> **DATA FOR THE TASK**:
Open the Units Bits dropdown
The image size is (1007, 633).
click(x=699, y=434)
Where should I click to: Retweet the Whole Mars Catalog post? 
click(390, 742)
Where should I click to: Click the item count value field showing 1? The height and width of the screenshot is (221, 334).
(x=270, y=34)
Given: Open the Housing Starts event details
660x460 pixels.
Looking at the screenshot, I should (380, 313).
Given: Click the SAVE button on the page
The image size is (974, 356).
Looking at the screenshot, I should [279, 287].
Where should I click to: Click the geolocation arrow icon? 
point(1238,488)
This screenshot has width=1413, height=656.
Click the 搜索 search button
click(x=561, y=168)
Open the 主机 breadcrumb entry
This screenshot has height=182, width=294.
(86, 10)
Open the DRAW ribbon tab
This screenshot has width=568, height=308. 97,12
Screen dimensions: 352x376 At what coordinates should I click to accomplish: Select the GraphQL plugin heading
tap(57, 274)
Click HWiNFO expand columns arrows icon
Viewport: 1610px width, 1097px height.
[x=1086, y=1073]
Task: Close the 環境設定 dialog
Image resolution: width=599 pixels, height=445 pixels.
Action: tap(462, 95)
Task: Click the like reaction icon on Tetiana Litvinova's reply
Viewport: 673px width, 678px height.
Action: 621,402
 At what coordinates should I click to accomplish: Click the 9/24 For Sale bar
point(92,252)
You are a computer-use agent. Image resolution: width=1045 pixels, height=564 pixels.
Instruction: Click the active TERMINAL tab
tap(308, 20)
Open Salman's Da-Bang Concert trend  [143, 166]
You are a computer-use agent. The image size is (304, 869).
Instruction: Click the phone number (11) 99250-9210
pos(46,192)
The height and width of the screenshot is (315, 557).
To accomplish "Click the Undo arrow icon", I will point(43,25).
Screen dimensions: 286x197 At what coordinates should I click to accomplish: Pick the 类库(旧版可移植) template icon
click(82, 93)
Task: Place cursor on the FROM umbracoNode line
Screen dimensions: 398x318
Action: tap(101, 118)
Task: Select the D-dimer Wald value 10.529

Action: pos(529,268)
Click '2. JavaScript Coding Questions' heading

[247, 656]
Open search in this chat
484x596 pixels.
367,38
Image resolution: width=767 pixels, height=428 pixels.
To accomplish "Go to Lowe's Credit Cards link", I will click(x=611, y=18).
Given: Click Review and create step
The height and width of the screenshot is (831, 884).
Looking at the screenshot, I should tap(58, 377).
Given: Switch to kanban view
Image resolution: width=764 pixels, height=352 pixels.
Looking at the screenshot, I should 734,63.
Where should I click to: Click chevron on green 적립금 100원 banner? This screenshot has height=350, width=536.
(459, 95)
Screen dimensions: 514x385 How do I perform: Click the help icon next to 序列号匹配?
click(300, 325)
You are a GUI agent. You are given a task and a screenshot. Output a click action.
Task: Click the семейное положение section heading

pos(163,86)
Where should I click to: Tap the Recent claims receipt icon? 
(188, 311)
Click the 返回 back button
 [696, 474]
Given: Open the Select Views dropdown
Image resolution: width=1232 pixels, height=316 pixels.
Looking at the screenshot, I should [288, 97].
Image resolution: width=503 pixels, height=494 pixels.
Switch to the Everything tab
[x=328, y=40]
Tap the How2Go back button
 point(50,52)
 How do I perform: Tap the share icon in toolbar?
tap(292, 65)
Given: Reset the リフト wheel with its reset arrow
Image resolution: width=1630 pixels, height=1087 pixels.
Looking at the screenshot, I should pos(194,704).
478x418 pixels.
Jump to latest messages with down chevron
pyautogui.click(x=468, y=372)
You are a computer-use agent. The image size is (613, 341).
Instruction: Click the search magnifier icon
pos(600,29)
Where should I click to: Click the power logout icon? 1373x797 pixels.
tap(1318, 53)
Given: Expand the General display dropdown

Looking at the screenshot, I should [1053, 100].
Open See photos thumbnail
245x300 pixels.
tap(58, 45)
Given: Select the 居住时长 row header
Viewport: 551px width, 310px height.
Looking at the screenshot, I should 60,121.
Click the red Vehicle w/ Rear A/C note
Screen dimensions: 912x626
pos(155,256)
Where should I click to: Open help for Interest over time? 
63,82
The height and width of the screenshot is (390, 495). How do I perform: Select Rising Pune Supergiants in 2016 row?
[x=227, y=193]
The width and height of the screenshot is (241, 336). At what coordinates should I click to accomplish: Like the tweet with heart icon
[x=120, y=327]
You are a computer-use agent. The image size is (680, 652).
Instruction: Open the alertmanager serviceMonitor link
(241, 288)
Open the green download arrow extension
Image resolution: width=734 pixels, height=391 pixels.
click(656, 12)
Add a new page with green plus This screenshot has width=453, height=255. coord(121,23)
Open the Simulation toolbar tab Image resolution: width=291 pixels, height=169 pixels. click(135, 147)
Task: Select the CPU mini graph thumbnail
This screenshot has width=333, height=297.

> **AIM OF THE TASK**: Scan the listing for "computer" and copy out each line that has it.

> **EXERCISE RESPONSE**:
You are a computer-use agent. Image resolution: width=1045 pixels, height=564 pixels.
You are a computer-use agent. The image size is (304, 869).
You are a computer-use agent. The image size is (613, 341).
You are a computer-use agent. The image size is (680, 652).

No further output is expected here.